- _Your goal_
For each line in the records that contains "agent", make a copy.

====== Available data

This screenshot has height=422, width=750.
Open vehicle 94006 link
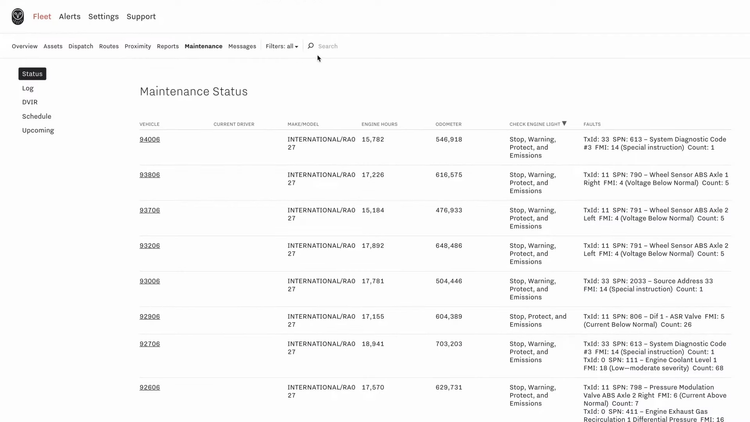[x=149, y=139]
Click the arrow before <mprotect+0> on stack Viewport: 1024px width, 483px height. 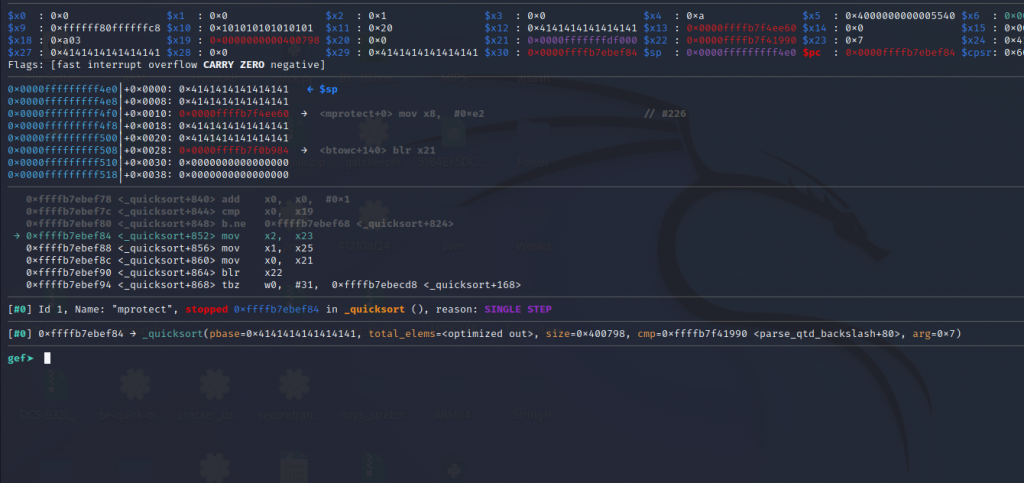(x=303, y=114)
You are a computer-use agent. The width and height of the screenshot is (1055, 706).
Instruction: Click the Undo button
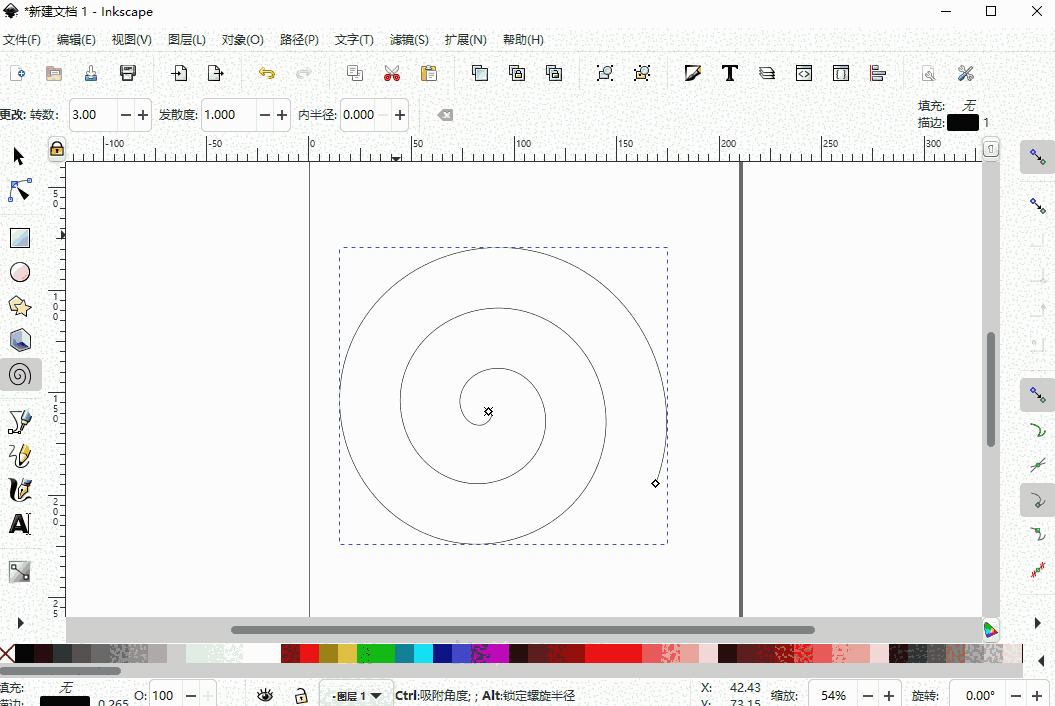click(267, 73)
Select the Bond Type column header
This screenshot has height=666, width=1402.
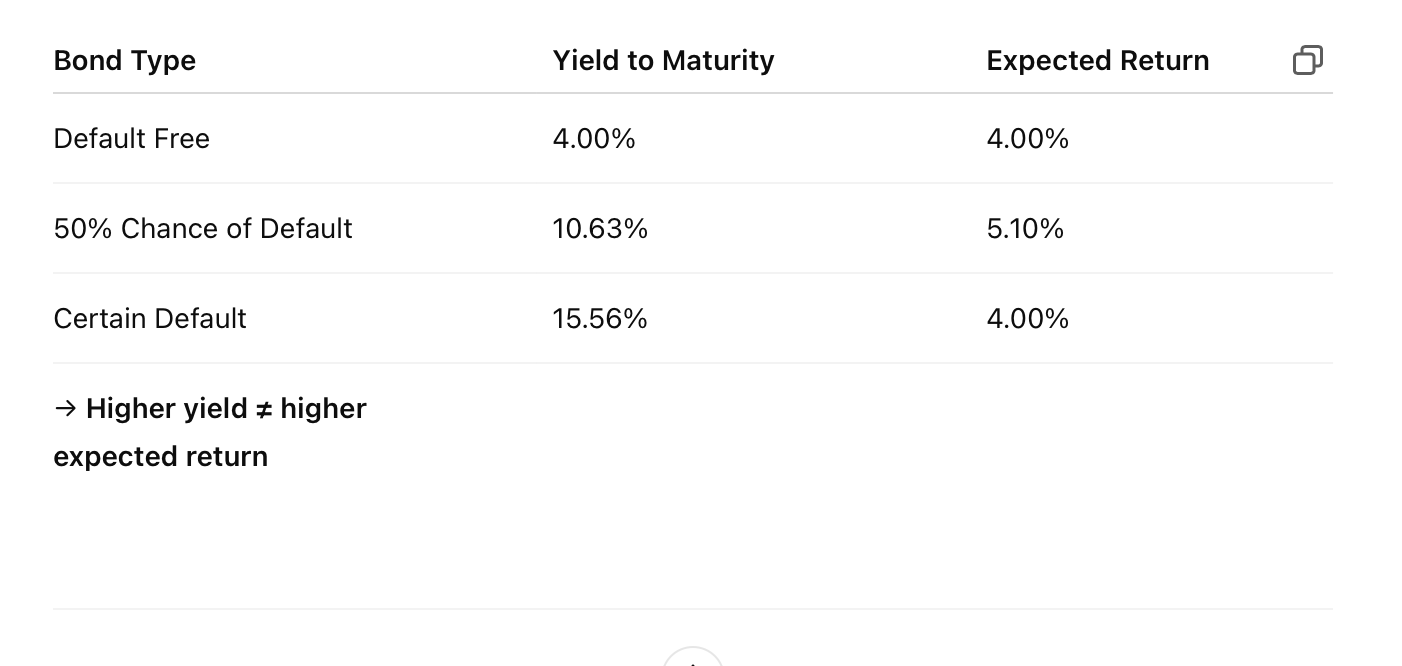click(125, 61)
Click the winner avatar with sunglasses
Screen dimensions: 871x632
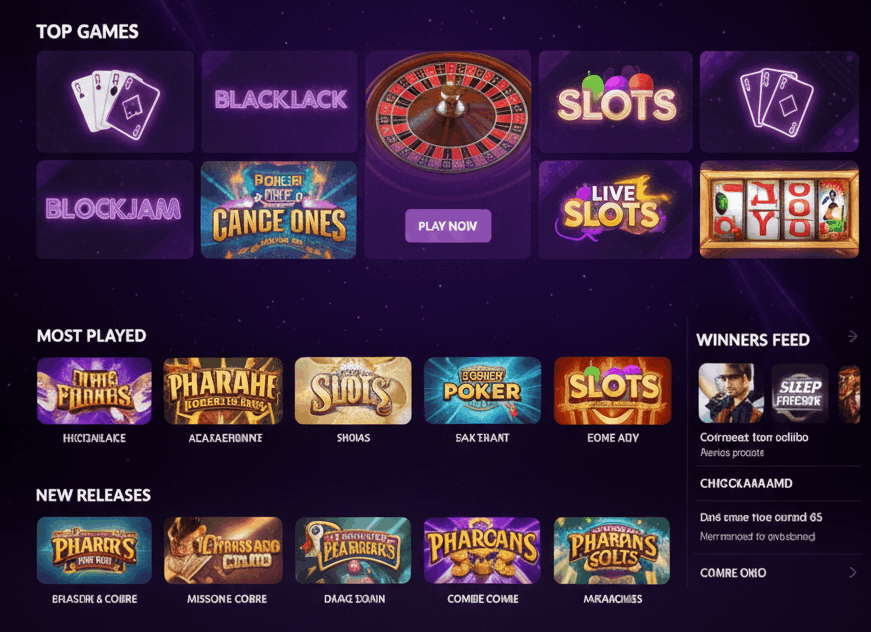(728, 391)
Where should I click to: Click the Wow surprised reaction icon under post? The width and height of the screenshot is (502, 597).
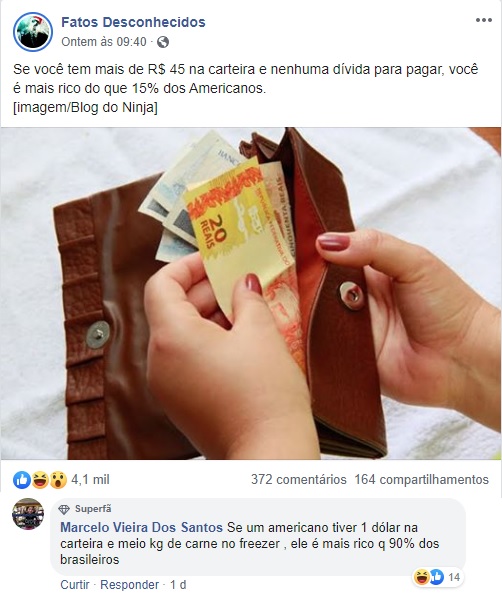click(58, 480)
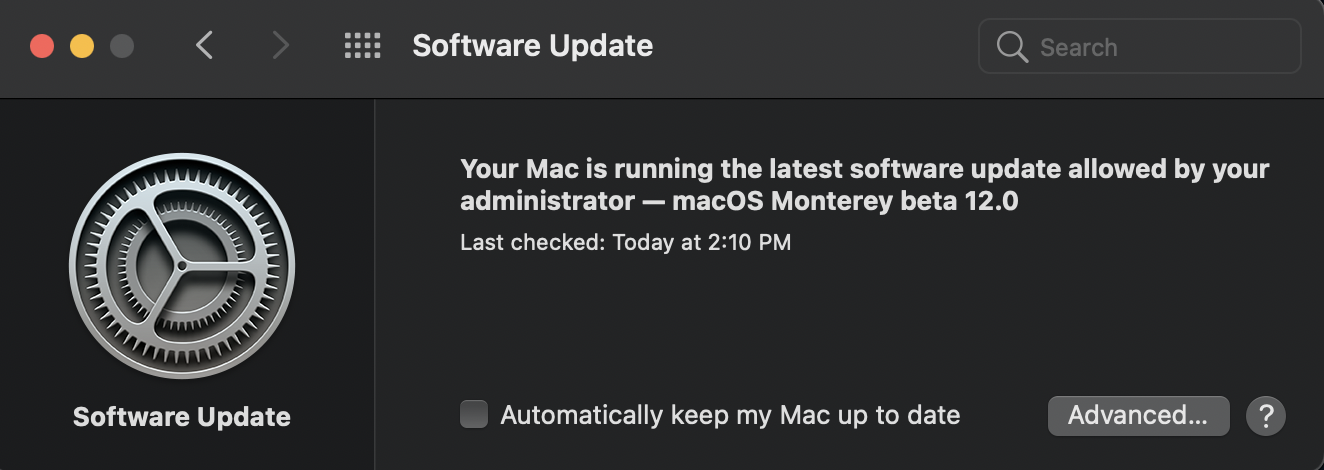Click the large Software Update gear icon
Image resolution: width=1324 pixels, height=470 pixels.
[182, 266]
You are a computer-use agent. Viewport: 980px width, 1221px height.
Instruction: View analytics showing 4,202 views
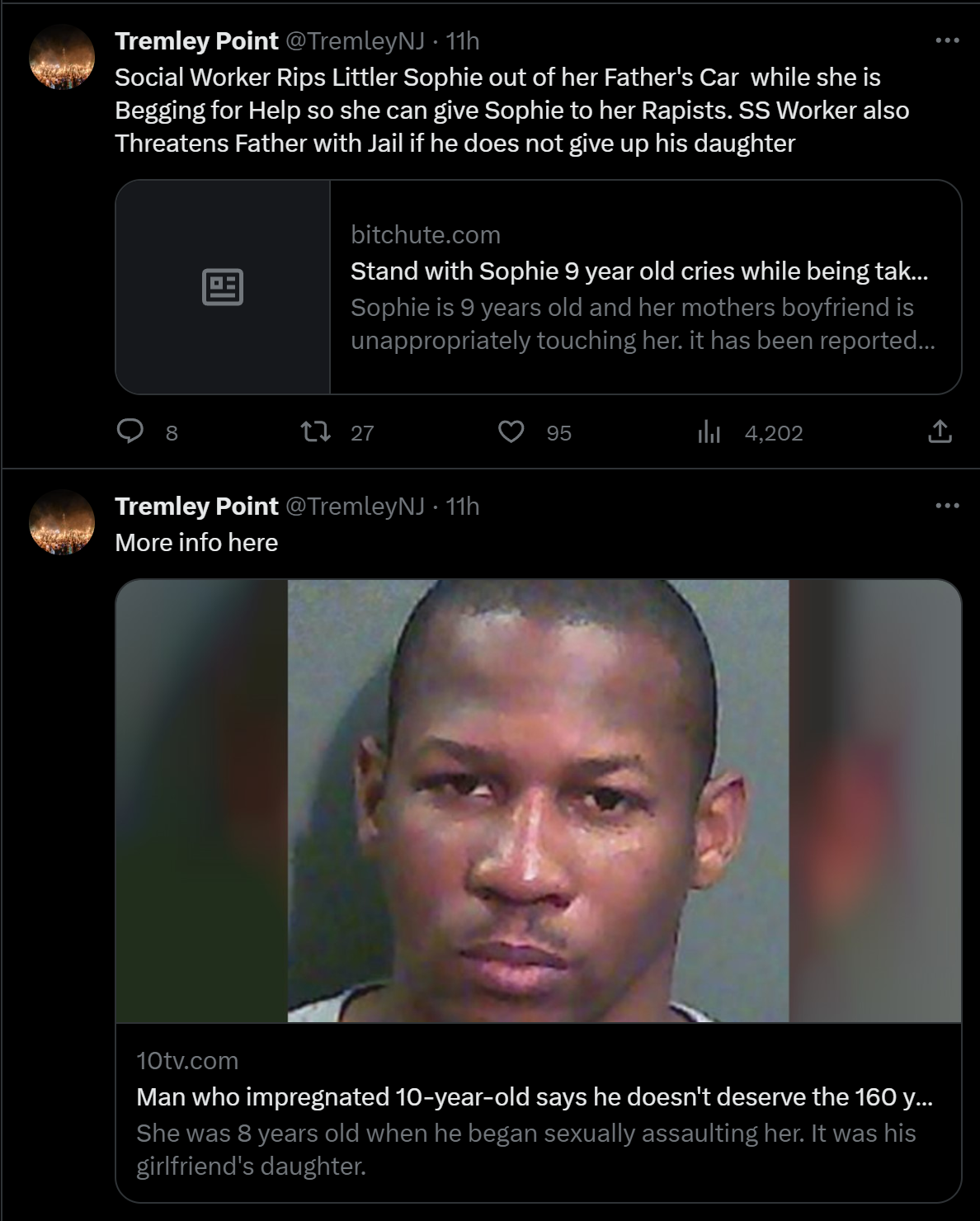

============

- _Result of the exercise_
You are a computer-use agent. The width and height of the screenshot is (1055, 706).
You are a computer-use agent. Viewport: 980px width, 1221px height.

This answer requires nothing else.